Detail of post-pit found during excavations

Although ground conditions on the floodplain during Stage 3 placed considerable constraints on the project, important results were obtained. Firstly, a Late Neolithic to Early Bronze Age post-pit was found alongside four less certainly archaeological features. These features appear to extend a boundary represented by a pit-alignment running across the adjacent terrace but masked by alluvium on the floodplain. The early date of the post-pit (established by radiocarbon dating of the surviving tree-trunk placed within it) raises important questions about floodplain utilisation at this period and the character of the activity represented. Secondly, the expected continuation of a trackway across the floodplain was confirmed by the discovery of two parallel ditches and associated banks. This trackway probably linked the Iron Age hillfort at Towbury to the River Severn.
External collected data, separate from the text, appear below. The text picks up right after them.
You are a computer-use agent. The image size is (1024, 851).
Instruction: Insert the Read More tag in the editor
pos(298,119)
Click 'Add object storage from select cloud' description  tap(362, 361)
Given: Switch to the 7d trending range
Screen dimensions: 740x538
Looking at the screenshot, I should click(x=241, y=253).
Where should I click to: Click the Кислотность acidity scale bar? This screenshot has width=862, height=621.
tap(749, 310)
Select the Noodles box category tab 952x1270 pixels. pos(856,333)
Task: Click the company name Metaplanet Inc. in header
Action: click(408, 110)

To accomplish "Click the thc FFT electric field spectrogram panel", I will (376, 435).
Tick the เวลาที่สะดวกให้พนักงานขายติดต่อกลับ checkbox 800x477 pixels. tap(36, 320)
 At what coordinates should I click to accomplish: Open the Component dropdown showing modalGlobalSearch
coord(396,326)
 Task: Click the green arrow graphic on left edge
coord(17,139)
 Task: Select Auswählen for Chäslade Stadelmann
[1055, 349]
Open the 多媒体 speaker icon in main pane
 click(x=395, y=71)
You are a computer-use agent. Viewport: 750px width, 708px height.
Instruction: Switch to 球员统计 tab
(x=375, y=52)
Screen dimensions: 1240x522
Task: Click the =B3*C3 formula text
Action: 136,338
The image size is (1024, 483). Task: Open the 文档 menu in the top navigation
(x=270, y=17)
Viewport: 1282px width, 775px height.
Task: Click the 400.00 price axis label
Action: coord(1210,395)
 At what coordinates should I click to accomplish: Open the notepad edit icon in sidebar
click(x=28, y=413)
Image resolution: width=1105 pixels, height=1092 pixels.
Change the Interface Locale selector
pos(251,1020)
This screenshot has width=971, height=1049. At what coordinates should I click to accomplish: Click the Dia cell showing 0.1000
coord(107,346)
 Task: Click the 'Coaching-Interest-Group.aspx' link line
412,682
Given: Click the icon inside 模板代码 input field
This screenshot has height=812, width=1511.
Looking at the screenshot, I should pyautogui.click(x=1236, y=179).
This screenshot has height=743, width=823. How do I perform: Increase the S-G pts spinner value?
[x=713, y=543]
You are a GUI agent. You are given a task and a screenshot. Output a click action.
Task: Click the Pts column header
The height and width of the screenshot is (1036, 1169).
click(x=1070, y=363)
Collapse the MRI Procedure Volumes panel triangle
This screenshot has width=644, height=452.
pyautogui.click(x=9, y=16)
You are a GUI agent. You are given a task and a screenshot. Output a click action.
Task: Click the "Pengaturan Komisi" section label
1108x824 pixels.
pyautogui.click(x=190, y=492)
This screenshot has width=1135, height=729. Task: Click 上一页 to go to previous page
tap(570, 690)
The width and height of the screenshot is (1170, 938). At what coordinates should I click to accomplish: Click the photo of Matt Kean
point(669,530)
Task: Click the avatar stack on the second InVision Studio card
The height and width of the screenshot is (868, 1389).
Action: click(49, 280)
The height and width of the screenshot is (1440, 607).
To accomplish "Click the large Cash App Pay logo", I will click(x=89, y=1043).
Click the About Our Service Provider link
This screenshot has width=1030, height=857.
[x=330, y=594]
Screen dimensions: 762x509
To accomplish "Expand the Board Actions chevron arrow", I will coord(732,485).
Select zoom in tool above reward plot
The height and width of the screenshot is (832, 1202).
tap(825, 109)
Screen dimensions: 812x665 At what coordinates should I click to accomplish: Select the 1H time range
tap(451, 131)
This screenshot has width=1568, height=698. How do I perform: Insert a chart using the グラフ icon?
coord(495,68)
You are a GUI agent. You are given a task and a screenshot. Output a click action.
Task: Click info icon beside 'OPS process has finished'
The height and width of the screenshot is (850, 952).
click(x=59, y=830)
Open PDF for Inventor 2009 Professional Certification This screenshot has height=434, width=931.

Associated pollen, geoarchaeological and stratigraphic analysis combined to provide an impression of a degree of Late Neolithic/Early Bronze Age clearance on the floodplain, and a subsequent long period of slow aggradation, the rate of alluviation appearing to increase from the Iron Age onwards.

The Late Neolithic/Early Bronze Age post-pit and the probable Iron Age ditches are considered regionally significant and the post-pit of probable national significance. Associated alluvial deposits and pollen remains are also regionally significant and have a high potential to contribute to an understanding of long-term floodplain development and utilisation. This significance is enhanced in the light of the importance of the River Severn and of the very limited research previously undertaken on its floodplain.

Unfortunately definition of the potential extent of the activity represented and difficulties of interpreting the post-pit have hindered securing of further funding for this site at which quarrying has now commenced.